The recent news out of Pennsylvania that 289 Adarians are registered to vote has the state’s elections officials red-faced. Unless you’re a sci-fi fan, you can be forgiven for not knowing that Adarians are main characters in a series of books related to the “Star Wars” franchise: a “species of bipedal humanoids from the planet Adari.” Adarians also happen to be a registered political party in Pennsylvania (one of nearly 100 certified political parties in the state) comprised of bipedal human voters. But how many Adarians are there…really?
Turns out, the answer is a lot fewer than 289. A humorous if concerning investigation by the Philadelphia Daily News revealed that dozens of previously registered Democrats and Republicans have been re-registered as Adarians. The culprit appears to be PennDOT – the state’s equivalent of our DMV – which is tasked with implementing Pennsylvania’s “Motor Voter” program. As the News reports, “the mistakes are likely the result of alphabetical happenstance and human error [“Adarian” comes first in the party affiliation list], either on the voter’s part or on that of the PennDOT photo technicians who processed the applications.”
The story got me to thinking about California’s own “Motor Voter” program outlined in a piece of legislation (AB 1461) that sits on the Governor’s desk.
The bill, which will start automatic voter registration for all California citizens when they get their driver’s license starting next June, casts a spotlight on an agency that appears unprepared to take on the challenge – at least in the coming year. And while much attention has been paid over the last year to improving California’s voter participation, aside from a public complaint filed by the ACLU earlier this year, the DMV has received precious little consideration relative to the significant role it’s mandated to play on the issue.

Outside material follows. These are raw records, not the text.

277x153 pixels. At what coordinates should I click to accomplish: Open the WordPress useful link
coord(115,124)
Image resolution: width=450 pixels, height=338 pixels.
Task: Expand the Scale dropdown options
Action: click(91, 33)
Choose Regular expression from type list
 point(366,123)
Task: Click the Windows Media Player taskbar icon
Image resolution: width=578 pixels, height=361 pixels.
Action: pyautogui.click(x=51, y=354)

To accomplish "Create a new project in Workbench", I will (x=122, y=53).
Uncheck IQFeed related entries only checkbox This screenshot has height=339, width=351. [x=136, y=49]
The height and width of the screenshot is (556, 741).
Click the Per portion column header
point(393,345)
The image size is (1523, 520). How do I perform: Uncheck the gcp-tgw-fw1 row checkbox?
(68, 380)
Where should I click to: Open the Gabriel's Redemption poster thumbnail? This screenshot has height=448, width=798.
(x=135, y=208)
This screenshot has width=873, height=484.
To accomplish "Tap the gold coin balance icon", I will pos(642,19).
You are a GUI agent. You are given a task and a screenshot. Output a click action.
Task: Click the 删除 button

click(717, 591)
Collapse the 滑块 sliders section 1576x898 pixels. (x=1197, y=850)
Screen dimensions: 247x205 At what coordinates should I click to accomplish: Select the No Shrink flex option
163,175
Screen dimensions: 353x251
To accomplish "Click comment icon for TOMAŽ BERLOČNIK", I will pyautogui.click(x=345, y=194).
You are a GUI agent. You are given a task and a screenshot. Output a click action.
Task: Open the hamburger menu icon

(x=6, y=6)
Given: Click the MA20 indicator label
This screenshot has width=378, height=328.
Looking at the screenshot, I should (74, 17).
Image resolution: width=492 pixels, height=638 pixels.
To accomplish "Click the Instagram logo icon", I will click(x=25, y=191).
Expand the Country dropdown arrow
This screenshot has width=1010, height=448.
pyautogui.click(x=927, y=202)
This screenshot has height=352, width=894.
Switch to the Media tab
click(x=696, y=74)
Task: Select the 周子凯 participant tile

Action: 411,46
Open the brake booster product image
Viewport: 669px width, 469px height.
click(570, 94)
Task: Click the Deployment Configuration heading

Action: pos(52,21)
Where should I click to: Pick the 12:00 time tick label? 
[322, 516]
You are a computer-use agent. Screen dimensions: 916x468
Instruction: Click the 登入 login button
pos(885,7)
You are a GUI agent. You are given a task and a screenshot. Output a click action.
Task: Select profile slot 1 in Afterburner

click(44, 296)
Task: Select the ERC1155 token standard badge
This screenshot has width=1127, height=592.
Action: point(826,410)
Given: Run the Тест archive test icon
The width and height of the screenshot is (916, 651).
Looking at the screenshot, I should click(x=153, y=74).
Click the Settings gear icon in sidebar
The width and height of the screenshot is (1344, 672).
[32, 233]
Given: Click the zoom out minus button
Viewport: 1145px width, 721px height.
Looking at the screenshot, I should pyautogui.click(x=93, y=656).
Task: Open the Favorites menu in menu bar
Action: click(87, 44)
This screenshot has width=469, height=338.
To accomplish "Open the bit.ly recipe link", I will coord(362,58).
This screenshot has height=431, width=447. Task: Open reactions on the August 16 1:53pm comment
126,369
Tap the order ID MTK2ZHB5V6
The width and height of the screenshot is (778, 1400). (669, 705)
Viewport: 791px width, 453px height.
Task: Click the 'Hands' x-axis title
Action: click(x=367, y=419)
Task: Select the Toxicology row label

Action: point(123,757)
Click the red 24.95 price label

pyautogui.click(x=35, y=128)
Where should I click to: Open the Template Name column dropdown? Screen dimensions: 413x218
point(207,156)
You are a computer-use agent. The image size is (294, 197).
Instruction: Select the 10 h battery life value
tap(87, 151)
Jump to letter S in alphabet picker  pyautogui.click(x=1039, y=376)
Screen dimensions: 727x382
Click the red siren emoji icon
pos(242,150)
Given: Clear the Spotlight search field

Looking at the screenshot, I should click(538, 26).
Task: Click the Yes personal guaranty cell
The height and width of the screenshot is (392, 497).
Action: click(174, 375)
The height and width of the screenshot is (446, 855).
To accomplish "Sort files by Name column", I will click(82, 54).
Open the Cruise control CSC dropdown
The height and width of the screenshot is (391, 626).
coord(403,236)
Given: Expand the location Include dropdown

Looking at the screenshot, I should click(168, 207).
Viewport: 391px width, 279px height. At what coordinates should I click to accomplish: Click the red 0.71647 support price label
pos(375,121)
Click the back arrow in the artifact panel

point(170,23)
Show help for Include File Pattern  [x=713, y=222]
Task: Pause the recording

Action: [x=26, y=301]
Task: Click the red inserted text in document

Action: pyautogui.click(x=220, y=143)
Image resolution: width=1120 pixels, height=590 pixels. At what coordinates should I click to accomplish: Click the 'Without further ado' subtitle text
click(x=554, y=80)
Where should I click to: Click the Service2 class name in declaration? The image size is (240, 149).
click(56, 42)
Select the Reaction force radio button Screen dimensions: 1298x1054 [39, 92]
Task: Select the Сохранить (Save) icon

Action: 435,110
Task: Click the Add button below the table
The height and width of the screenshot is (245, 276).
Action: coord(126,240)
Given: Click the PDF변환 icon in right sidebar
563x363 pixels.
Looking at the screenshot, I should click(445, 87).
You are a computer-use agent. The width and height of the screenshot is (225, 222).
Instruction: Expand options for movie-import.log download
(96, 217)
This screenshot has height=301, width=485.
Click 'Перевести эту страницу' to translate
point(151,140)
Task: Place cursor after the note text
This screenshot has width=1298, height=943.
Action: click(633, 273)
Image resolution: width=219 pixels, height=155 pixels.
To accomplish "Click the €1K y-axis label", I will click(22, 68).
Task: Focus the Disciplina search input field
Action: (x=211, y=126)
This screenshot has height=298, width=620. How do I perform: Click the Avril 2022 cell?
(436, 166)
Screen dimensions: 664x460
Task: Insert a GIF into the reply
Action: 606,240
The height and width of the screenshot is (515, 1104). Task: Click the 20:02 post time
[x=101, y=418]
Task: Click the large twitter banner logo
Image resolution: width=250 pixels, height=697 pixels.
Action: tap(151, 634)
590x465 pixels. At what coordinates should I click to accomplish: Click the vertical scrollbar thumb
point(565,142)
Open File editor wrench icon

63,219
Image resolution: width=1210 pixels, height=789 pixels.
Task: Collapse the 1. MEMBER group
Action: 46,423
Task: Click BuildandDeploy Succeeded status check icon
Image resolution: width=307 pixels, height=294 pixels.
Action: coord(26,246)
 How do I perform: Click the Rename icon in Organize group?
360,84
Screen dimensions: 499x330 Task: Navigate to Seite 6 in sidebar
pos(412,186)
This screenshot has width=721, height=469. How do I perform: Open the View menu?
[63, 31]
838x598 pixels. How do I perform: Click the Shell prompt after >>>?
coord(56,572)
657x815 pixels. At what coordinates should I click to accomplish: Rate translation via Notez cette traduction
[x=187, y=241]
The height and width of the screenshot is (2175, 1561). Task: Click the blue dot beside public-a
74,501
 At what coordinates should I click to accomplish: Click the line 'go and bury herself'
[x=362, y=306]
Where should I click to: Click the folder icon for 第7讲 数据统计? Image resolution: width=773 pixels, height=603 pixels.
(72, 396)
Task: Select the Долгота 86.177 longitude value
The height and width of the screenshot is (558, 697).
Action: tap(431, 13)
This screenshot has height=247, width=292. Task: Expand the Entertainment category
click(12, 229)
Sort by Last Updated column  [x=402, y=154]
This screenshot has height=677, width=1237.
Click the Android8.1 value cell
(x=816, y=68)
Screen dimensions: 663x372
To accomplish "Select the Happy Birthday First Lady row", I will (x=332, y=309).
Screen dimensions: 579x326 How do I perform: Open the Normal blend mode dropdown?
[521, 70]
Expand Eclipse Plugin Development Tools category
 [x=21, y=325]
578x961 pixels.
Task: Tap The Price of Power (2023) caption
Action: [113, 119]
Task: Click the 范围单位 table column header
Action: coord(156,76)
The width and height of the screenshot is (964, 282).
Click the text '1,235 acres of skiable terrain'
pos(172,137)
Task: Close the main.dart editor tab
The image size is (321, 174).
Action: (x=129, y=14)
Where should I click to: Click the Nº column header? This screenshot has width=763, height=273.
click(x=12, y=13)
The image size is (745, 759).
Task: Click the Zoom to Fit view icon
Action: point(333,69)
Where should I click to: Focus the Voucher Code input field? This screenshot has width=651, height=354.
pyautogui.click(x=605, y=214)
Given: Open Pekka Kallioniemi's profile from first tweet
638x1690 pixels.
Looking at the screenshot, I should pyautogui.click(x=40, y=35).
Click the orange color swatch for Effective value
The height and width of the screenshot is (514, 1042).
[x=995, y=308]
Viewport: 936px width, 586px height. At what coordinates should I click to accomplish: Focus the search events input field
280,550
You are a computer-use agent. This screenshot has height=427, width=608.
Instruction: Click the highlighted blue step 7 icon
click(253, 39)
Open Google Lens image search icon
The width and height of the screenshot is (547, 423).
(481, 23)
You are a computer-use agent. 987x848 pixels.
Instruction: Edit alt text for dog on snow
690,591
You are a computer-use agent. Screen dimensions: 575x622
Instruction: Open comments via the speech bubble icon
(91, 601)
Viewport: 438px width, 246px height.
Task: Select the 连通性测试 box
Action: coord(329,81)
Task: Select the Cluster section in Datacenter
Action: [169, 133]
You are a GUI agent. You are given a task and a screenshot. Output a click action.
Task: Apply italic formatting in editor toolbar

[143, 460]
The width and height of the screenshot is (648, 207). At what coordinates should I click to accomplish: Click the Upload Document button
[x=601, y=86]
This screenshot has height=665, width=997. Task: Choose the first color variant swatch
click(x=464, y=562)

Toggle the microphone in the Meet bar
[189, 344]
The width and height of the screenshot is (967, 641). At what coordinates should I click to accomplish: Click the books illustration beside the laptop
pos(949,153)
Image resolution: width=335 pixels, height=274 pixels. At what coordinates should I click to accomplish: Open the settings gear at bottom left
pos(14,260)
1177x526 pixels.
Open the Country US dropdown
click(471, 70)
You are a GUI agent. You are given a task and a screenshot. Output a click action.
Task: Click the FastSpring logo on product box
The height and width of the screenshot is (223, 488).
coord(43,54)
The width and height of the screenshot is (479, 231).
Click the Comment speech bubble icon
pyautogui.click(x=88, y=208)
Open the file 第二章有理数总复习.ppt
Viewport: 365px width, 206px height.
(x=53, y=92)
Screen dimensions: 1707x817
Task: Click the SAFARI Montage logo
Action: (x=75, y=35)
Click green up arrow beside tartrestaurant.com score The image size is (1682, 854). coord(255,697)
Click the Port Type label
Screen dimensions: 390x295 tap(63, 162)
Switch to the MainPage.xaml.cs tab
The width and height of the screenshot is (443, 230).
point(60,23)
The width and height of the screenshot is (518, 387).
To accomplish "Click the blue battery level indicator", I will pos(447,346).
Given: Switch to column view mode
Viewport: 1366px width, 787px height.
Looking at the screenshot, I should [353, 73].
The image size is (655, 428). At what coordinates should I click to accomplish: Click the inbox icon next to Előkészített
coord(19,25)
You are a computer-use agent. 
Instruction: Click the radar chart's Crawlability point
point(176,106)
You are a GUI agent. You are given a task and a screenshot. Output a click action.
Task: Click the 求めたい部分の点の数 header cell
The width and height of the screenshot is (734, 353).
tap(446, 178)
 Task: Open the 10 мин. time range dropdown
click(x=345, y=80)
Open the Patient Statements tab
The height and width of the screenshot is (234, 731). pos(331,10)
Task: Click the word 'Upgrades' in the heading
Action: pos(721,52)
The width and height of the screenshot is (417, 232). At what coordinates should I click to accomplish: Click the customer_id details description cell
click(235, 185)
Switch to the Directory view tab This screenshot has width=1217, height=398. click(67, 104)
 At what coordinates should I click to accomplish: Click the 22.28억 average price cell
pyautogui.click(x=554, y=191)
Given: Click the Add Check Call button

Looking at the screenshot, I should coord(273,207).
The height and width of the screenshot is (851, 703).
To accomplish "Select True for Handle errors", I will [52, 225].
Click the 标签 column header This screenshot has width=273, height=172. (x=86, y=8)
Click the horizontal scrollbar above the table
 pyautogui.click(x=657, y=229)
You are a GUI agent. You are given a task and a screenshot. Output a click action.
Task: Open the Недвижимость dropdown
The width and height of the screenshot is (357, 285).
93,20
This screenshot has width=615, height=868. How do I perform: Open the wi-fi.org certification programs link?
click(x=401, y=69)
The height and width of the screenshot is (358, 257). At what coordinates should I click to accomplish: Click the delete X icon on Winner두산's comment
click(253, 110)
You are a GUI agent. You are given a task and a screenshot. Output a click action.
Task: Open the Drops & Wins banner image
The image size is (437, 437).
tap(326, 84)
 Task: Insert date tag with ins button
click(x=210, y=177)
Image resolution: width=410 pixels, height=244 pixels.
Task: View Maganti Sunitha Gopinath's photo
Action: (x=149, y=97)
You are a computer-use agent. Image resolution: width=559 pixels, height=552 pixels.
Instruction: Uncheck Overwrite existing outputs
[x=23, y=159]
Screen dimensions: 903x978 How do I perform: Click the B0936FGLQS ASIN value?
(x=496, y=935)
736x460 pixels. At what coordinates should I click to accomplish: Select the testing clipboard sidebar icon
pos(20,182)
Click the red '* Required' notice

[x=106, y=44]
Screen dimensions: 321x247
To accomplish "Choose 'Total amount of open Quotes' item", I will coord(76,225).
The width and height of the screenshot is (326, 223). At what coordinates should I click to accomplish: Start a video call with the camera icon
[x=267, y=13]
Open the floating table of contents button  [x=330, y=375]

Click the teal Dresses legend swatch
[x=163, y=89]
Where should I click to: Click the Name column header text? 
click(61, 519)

This is not news for the Secretary of State’s office. As a state senator, Secretary Padilla, requested a State Auditor’s report on the spending of federal funds by then-Secretary Deborah Bowen’s agency. That audit, pleadingly titled, “Office of the Secretary of State: It Must Do More to Ensure Funds Provided Under the Federal Help America Vote Act [HAVA] Are Spent Effectively” was issued just about two years ago, and is one of the most damning study of state government performance I’ve ever read.
Washington provided over $300 million to California under HAVA, part of which was designated to support easier voter registration under the 1993 National Voter Registration Act (NVRA). The state audit inspected the efforts of a number of California DMV locations to register California voters as they applied for driver’s licenses. NVRA prescribes that personal information needed for both drivers license and voter registration (name, address, Social Security number, etc.) be entered only once to create both the license and voter registration. But according to the auditors, “when we visited DMV offices in the Sacramento area, we noted that the voter registration form was attached to the driver’s license application and that it requested duplicate information.”
Despite these problems of inconsistent, and incorrect, application by the DMV, AB 1461 places new, technological demands on the DMV. Data entered and (as in the case of PennDOT) sometimes re-entered by human hands is prone to error, and while the agency is struggling to improve its use of technology, recent events give one caution that the DMV can handle the effective and accurate transmittal of data to the Secretary of State’s office.
Less than three years ago, the Los Angeles Times revealed that after $135 million investment had been made in a “technology overhaul” around “registering vehicles and issuing driver’s licenses,” the project was scrapped for being “dogged by delays and faulty computer coding.” This debacle joins a series of less severe problems involving computer-generated delays in licensing and registrations.
The gauntlet thrown (rightly, I might add) by the Secretary of State onto DMV’s front steps through AB 1461 also coincides with the largest overhaul of the state’s voter rolls in California history. The long-awaited implementation of VoteCal which will combine county voting rolls into a single statewide database in compliance with federal regulation has recently begun with completion scheduled for next summer. VoteCal is intended to bring much greater authenticity to a voter roll, currently estimated to contain over one million out of date voter files.
A possible further complication to the effort, California is one of only 10 states offering driver’s licenses to undocumented immigrants. Can a process that incorrectly registers Adarians in Pennsylvania, incorrectly register non-citizens in California? The Secretary of State is using Oregon, which just launched its first-in-the-nation auto register program earlier this year, as the model, but that state hasn’t had California’s DMV problems, nor does it offer licenses to undocumented immigrants.
The legislation acknowledges this prospect by granting immunity to non-citizens who are unwittingly registered to vote through this process.
To summarize, then, AB 1461 proposes to get data from an agency with a recent history of technology and process failures, and add it to a brand new statewide voter database…in nine months…during a presidential election year.
To be clear, I support the Secretary’s hard work to fully and effectively implement the federal Motor Voter law, but given the scope and scale of the work to be done in the coming months, I can only echo the Adarians when I say to California’s DMV: “May the Force be with you.”